◆ Task to carry out
Reproduce the lines from the line with "Image resolution: width=1082" to the line with "tap(14, 297)", both included, keeping the requests unchanged and shifting each coordinate in the answers up by 70.
========
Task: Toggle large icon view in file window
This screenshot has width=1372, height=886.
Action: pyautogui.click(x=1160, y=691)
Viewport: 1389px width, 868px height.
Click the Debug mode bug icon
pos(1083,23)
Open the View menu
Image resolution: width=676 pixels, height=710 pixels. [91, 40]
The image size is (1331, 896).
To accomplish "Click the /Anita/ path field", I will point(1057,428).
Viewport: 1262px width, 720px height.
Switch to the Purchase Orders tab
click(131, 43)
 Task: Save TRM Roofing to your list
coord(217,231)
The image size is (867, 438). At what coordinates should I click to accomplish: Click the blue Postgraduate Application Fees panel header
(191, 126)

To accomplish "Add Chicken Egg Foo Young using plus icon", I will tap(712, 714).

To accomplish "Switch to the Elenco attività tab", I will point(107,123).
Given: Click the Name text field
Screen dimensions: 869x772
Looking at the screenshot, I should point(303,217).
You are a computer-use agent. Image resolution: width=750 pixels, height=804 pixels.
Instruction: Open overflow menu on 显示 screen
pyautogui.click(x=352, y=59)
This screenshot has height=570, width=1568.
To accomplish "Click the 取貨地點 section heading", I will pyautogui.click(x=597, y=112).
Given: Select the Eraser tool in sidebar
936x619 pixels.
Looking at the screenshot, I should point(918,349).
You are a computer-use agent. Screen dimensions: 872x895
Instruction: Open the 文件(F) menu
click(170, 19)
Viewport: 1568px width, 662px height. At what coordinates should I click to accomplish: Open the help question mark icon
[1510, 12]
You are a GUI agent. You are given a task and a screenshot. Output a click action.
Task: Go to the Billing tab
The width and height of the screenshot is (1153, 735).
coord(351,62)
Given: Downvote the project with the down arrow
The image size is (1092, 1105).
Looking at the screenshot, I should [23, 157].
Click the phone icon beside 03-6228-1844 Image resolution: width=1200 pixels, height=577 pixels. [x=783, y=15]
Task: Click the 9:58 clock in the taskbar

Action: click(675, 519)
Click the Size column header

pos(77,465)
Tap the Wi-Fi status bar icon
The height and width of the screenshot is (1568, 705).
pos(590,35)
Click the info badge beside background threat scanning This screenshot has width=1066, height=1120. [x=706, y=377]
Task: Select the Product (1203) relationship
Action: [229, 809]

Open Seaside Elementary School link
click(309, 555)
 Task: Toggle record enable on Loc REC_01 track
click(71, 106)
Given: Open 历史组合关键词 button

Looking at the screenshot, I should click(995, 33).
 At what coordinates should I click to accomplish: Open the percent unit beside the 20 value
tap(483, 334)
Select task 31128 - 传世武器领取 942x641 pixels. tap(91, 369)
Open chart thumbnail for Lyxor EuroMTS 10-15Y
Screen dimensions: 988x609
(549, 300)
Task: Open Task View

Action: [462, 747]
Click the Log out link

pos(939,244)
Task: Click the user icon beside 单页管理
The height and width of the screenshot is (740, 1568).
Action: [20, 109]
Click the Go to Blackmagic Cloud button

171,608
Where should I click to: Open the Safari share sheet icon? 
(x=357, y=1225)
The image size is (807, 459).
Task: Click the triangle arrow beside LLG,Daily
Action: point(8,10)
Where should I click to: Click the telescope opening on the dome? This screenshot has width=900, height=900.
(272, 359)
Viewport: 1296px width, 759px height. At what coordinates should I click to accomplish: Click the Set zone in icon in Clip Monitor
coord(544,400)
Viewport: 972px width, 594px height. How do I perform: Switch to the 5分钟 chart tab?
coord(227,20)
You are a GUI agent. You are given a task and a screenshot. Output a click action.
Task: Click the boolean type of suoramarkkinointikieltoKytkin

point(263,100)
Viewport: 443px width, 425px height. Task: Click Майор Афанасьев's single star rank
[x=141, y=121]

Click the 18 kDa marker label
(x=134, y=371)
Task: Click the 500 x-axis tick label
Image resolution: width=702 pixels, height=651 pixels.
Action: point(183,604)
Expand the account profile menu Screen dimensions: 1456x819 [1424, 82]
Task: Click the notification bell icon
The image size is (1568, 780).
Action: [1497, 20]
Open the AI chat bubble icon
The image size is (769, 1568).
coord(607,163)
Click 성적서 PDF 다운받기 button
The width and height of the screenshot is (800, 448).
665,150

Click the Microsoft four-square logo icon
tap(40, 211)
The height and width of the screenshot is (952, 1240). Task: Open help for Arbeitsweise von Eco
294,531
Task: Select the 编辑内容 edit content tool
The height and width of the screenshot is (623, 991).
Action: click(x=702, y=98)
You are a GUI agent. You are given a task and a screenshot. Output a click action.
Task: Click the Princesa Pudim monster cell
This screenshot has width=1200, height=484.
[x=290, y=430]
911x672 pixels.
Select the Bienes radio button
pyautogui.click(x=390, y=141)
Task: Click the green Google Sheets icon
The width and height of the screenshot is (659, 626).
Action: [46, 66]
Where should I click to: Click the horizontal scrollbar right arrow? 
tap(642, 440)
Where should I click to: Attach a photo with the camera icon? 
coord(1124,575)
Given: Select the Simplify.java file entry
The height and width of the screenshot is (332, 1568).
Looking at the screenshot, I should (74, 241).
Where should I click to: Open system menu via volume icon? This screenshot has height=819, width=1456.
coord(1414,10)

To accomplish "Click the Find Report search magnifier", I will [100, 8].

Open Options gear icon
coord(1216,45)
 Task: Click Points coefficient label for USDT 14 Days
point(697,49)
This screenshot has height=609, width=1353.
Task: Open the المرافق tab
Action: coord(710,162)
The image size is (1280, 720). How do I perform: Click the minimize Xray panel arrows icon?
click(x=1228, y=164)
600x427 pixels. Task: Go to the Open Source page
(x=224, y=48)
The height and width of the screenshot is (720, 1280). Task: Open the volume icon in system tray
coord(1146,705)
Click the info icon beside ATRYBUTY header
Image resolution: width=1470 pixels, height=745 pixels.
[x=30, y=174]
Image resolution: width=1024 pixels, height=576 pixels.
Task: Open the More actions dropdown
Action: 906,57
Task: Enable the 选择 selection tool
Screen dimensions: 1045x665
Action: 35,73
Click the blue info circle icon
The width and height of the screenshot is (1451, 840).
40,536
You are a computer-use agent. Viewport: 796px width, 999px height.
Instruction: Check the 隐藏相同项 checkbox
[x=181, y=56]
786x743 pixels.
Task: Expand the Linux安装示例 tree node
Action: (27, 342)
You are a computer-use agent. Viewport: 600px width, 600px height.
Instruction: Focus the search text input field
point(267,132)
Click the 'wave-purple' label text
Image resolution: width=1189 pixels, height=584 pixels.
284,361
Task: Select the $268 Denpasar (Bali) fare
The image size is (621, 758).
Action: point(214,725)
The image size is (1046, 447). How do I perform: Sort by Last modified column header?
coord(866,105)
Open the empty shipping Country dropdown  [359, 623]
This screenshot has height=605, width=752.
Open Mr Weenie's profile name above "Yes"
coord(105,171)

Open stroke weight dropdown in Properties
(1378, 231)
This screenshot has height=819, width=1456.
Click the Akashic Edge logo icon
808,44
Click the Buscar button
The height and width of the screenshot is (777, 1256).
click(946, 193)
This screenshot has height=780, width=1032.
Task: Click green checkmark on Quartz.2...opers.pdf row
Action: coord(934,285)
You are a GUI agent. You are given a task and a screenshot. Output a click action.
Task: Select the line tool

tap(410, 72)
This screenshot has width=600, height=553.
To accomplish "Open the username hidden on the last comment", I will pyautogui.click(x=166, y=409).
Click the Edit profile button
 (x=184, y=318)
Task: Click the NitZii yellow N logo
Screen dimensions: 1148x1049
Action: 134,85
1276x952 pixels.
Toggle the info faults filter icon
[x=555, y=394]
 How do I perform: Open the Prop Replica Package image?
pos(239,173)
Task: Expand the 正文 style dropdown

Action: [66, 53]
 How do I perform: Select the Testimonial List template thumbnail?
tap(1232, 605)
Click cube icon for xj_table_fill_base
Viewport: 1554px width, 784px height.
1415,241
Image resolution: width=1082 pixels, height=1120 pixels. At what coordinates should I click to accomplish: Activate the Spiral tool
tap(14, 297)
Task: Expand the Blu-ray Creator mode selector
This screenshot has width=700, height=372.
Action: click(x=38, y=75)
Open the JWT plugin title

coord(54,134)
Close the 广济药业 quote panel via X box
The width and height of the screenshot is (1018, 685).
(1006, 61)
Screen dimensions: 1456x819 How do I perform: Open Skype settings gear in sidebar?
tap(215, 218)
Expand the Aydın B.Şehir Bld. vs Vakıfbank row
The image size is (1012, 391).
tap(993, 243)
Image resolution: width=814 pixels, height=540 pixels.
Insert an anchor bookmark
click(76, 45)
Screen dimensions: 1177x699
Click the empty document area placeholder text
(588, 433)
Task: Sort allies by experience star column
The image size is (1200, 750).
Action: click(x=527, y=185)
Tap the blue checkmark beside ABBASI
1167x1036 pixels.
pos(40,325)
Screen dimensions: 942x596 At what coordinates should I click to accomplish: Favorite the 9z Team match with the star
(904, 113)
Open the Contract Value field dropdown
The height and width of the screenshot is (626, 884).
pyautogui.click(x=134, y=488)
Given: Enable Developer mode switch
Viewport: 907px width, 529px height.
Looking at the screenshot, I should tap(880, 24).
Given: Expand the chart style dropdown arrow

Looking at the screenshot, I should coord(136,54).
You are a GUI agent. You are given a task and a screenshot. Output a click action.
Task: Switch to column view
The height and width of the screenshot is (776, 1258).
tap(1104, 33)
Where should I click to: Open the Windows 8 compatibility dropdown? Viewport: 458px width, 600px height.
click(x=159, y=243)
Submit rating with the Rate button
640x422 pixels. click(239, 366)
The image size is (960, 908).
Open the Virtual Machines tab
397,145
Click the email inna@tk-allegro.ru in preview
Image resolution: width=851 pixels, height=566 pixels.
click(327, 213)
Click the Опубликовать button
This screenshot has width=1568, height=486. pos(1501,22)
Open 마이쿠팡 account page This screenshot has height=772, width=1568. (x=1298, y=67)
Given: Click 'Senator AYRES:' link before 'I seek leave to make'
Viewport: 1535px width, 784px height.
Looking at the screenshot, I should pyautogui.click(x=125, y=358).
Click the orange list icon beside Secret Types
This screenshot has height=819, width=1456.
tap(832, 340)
========
◆ Final result
Image resolution: width=1082 pixels, height=1120 pixels. At what coordinates should I click to accomplish: Activate the Spiral tool
tap(84, 367)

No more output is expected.